- HOW TO COMPLETE THIS TASK -
Read through the lines below and copy the ones holding the string "Open".

- EXERCISE DATA -
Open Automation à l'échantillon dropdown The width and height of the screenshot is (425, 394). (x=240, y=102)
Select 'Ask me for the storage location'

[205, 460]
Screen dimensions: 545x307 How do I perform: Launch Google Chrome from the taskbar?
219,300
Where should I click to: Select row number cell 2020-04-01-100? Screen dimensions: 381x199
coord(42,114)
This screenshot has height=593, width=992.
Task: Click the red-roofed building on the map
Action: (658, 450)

--

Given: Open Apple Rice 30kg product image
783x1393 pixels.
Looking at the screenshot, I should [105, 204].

...

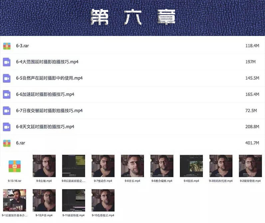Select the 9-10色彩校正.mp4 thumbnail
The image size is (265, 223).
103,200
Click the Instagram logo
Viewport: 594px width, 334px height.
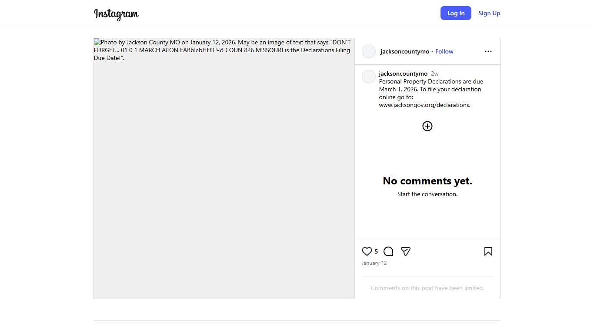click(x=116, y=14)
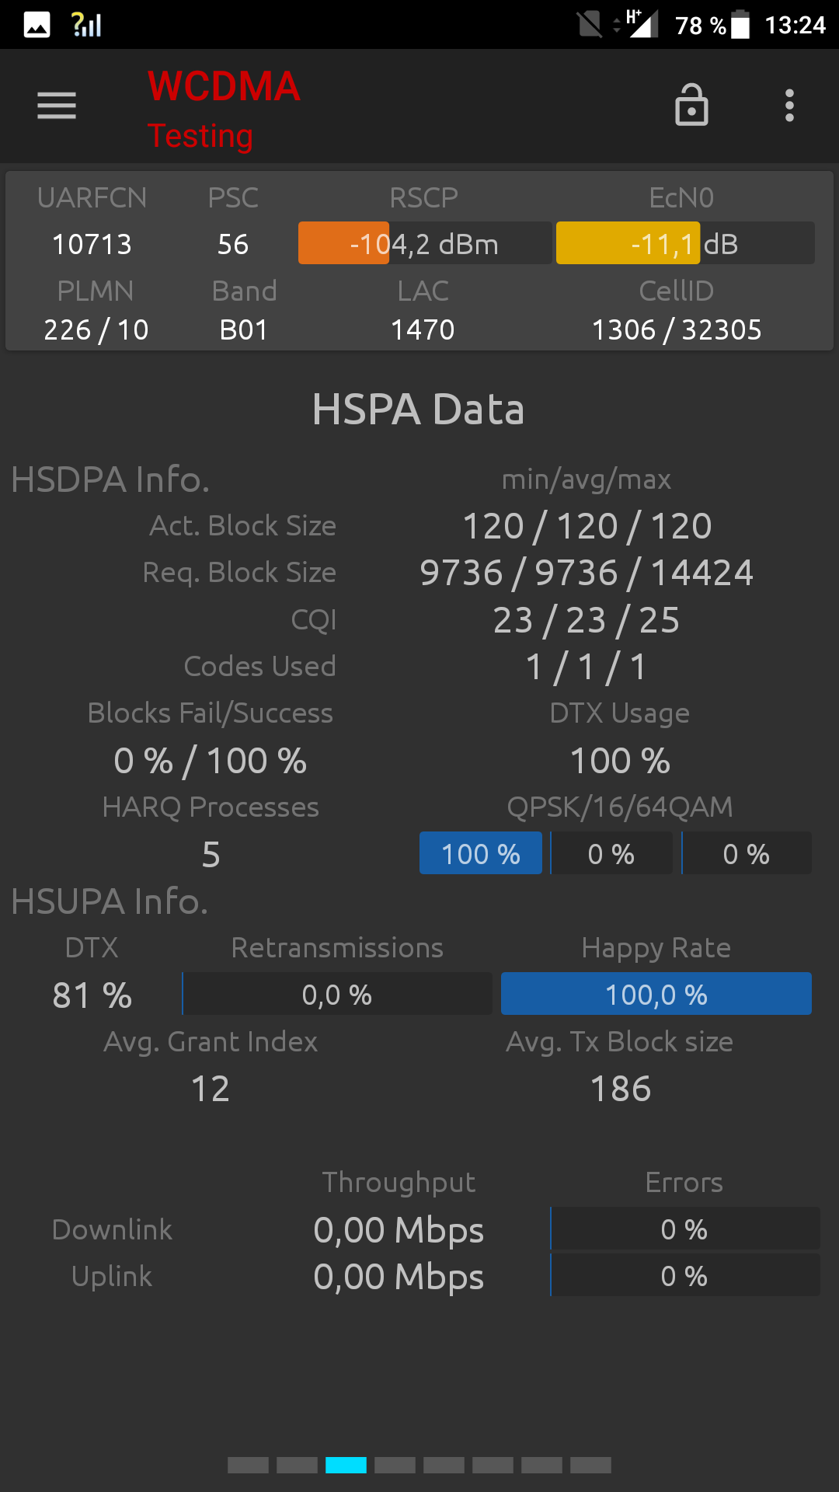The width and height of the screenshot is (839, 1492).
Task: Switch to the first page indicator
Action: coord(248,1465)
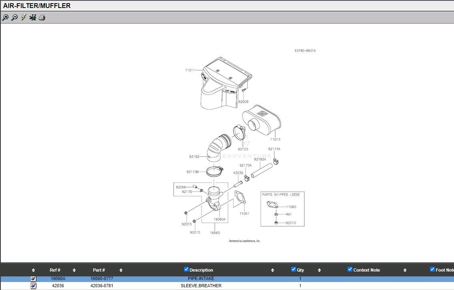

- RESPONSE BOX -
Open Automation à l'échantillon dropdown The width and height of the screenshot is (425, 394). (x=240, y=102)
Given: Open Apple Rice 30kg product image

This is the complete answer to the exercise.